DOCUMENT:
Temps de travail et temps de la vie
La baisse séculaire du temps de travail
La baisse séculaire du temps de travail
La révolution industrielle a profondément bousculé les temps du travail et de la vie. La sirène des usines n’a rien à voir avec l’Angélus des campagnes. Les temps des agriculteurs étaient ceux des saisons, de la course du soleil et des intempéries. Celui des ouvriers et des employés est un temps rigide, fixé par une horloge ignorante des variations de la nature. Les travailleurs des usines du xixe siècle sont tranquillement exploités par une machine économique qui décide des heures d’embauche et de fin du travail, comme des repos, des recrutements et des licenciements en fonction de critères sans rapport avec la santé ou les cycles naturels.
Le mouvement ouvrier n’a eu de cesse de faire réduire la durée du travail imposée et rigide. On a peu à peu légiféré ou signé des accords sociaux pour réduire la durée quotidienne, hebdomadaire, ou annuelle du travail. À chaque étape, les chefs d’entreprises résistaient à ce qu’ils présentaient comme une grave atteinte à la liberté d’entreprendre et à la compétitivité : l’Histoire n’a cessé de se répéter et se répète encore. Mais le progrès social est indéniable.
En cette fin de vingtième siècle, nous travaillons en moyenne à mi-temps, c’est-à-dire deux fois moins qu’à la fin du dix-neuvième. Les congés payés sont devenus obligatoires. Avec l’allongement de la scolarité d’un côté, l’allongement de la durée de vie de l’autre, le temps consacré effectivement au travail dans une vie d’homme est maintenant étonnamment modeste : moins de 10 %, quelque 60 000 heures, dans une vie de 700 000 heures.
Naturellement, les syndicats et les partis qui se réclament du mouvement ouvrier continuent à revendiquer une poursuite de cette baisse du temps de travail. Ils n’ont pas tort : la vigoureuse croissance de la productivité, qui n’a cessé depuis le début de l’industrialisation et que les nouvelles techniques de l’information relancent encore, a pour heureuse conséquence de réduire le besoin de travail humain. Les hommes peuvent travailler moins tout en poursuivant la course à la production et à la consommation.
La baisse séculaire du temps de travail, particulièrement vive pendant les trente glorieuses, a été rendue possible par ces gains de productivité. Il n’y a pas de raison qu’elle ne se poursuive pas.
Le paradoxe des 35 heures
La France des années 80 et du début des années 90 a freiné ce mouvement de baisse, contrairement à la plupart des pays voisins. Les raisons de ce freinage sont multiples. On retiendra notamment que le passage de la durée légale de 40 à 39 heures en 1982 a été mal perçu et que les politiques n’ont plus guère osé y toucher dans les seize années qui ont suivi. En 1997, le gouvernement français décide une baisse de 39 à 35 heures de la durée légale.

CONSIGNES:
1/ Dans le document sur le temps de travail, énumérez les éléments qui réglaient le temps des agriculteurs.
2/ Rédigez la suite du texte sur le temps de travail, à partir de sa dernière phrase.
Les données n'ont aucun rôle dans cet exercice.

DONNÉES SOURCES:
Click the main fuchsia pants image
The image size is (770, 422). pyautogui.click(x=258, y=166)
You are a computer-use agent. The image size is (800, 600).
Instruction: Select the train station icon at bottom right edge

RÉPONSES ATTENDUES:
1/ Les saisons, la course du soleil et les intempéries.

2/
On ne discutera pas ici l’opportunité de cette réforme ni les conditions de sa mise en œuvre. On se contentera de noter qu’il y a dans son déroulement et les débats qui l’entourent un intéressant paradoxe.
Tout le monde croit ou fait semblant de croire que la loi des 35 heures va aboutir à plus de rigidité. Chacun, dans le débat public, au Parlement ou dans les médias, raisonne comme si l’économie était pour l’essentiel faite d’usines et d’ateliers où s’entassent des ouvriers non qualifiés répétant les mêmes gestes pendant huit heures par jour. On se croit en 1950.
La réalité de l’économie d’aujourd’hui est bien différente et le sera de plus en plus. Le besoin de flexibilité est tel que, de toute façon, les solutions retenues par les entreprises pour s’adapter à la nouvelle durée légale passeront par de nouvelles organisations plus souples et variées, adaptables, loin des rigidités qui subsistent encore.
Quels que soient les discours publics des uns et des autres – qu’ils déplorent le caractère trop rigide des textes ou qu’ils s’en félicitent – la réalité de l’entreprise est ailleurs.
Chacun connaît les phénomènes qui justifient ce besoin de flexibilité : l’effet des nouvelles techniques de l’information et de la communication sur les organisations, et le fait que les emplois industriels baissent rapidement tandis que les emplois tertiaires se développent.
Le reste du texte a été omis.